In that vote, the party took 124 out of 308 ridings, or 40.3 per cent of all ridings up for grab. Never before had a Canadian political party won power with such a small percentage of seats in the House of Commons.
In fact, the Official Opposition Liberals won only 21 fewer seats in the same election (with retirements, defections and by-election results, that gap has now grown to 30 seats).
Whatever you think of the Conservatives’ governing abilities, it is hard to deny their government’s surprising stability and longevity.
Compare it to Paul Martin’s minority reign, which immediately preceded Harper’s.

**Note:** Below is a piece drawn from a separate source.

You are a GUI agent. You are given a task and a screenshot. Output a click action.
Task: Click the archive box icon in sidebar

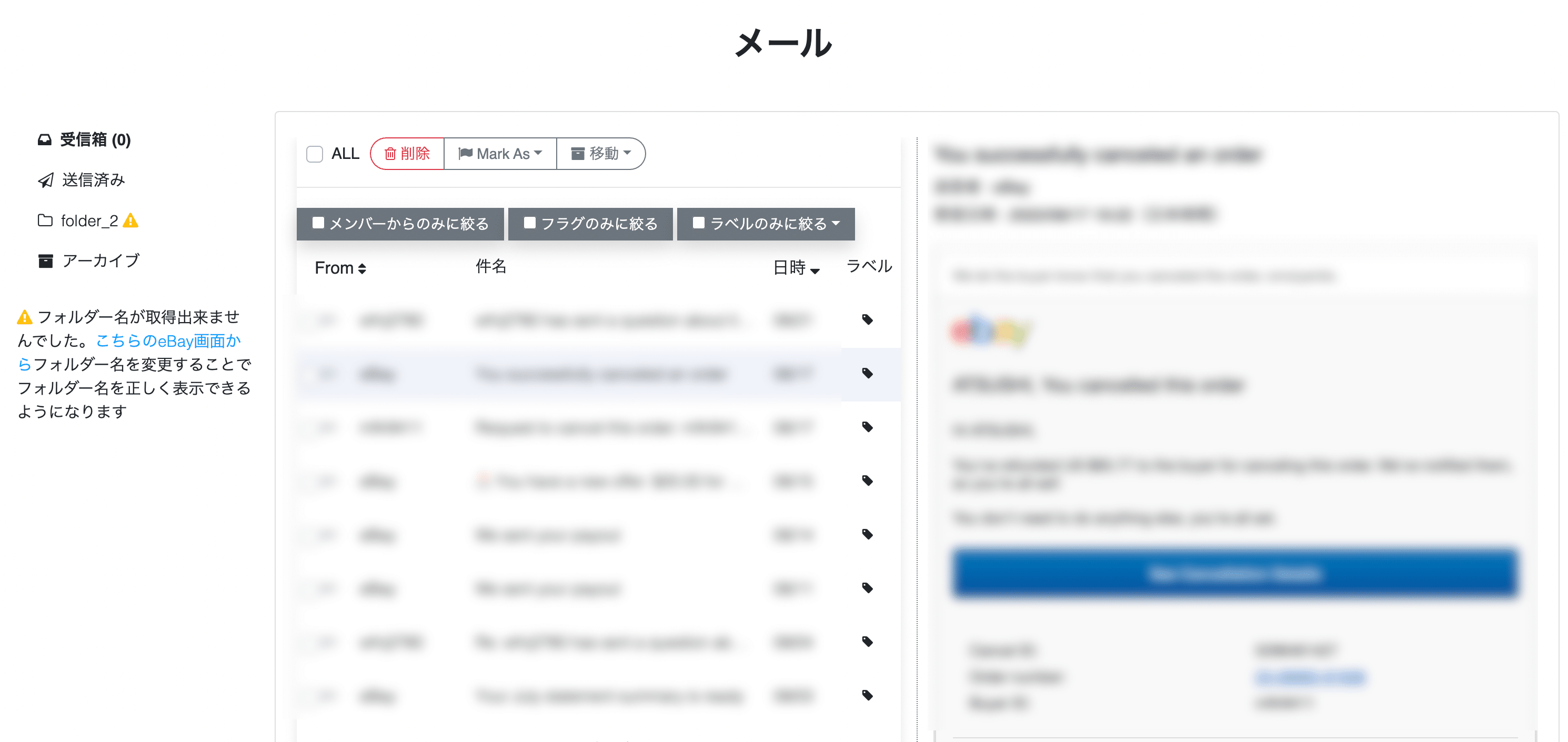coord(46,261)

That one lasted a year and a half by the skin of its teeth, lurching from one existential crisis to another.
Although the Conservatives have faced no shortage of threats to bring down their government, opposition barks have so far proven worse than their bites.
Why? Probably because public opinion polls offer very little motivation for any party – including the Conservatives – to risk going to the voters anytime soon.
It seems unlikely that the current Parliament will last until Oct. 19, 2009, now enshrined in law as Canada’s first fixed election date. But… two years back, no one thought it likely that the current Parliament would last as long as it has.
I am producing a televised discussion airing tonight (and available online sometime this week), which will look at the lay of the land in federal politics and try to spot some potential minefields for the government and opposition parties as the year goes forward.
Or not at all?
Don’t ask me. I’m just a TV producer.